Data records
■ ■ ■
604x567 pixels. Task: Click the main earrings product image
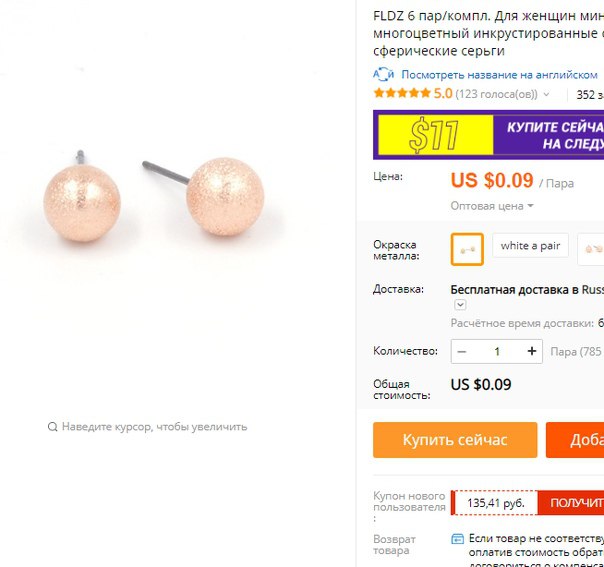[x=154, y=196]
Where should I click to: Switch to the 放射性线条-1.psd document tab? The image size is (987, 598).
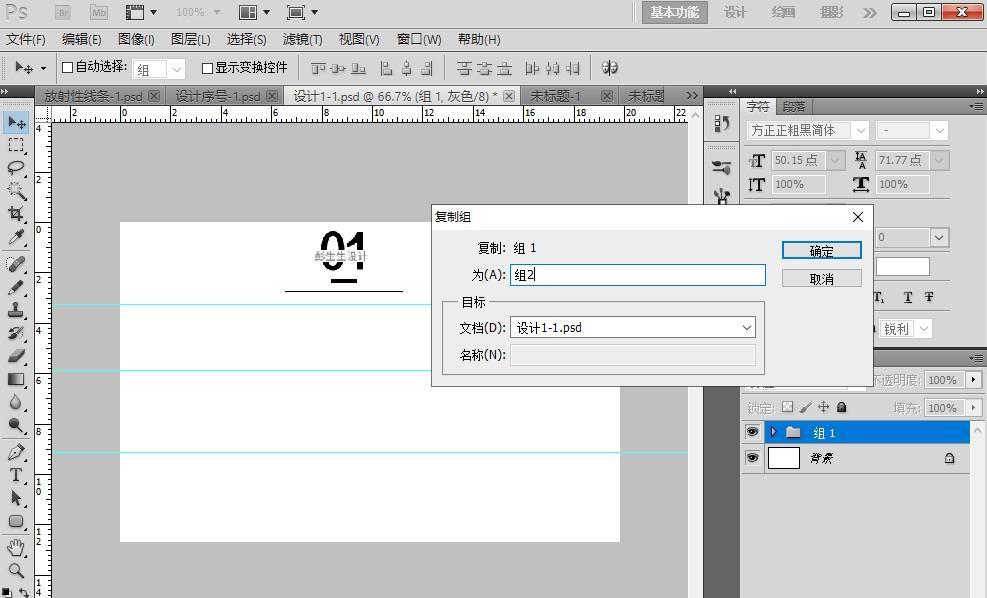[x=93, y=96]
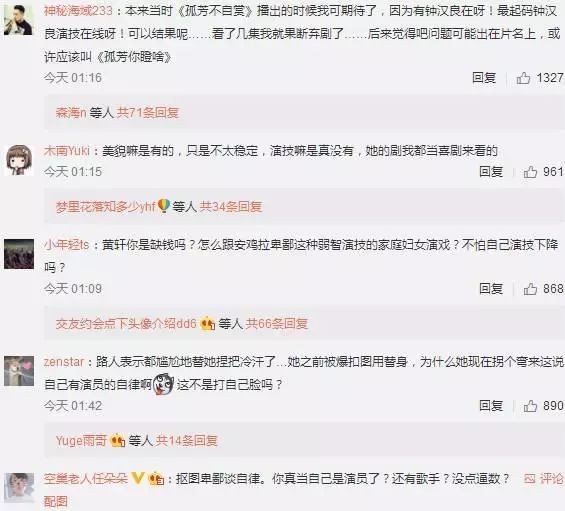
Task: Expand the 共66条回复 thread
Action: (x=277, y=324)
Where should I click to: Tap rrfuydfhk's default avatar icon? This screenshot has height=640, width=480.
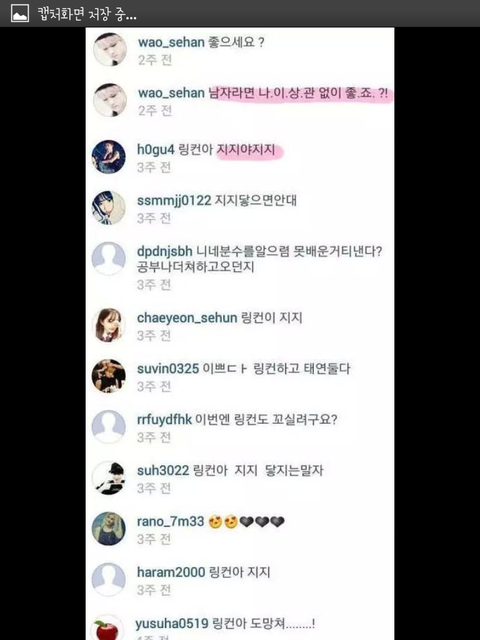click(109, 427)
■ ■ ■
Task to complete: Please present every line of the items above as a numbered list, skipping blank lines and leaving out the pictures.

Exercise solution:
1. 604x567 pixels. Task: Click the main earrings product image
2. [x=154, y=196]
3. Where should I click to: Switch to the 放射性线条-1.psd document tab? The image size is (987, 598).
4. [x=93, y=96]
5. Task: Expand the 共66条回复 thread
6. Action: (x=277, y=324)
7. Where should I click to: Tap rrfuydfhk's default avatar icon? This screenshot has height=640, width=480.
8. click(109, 427)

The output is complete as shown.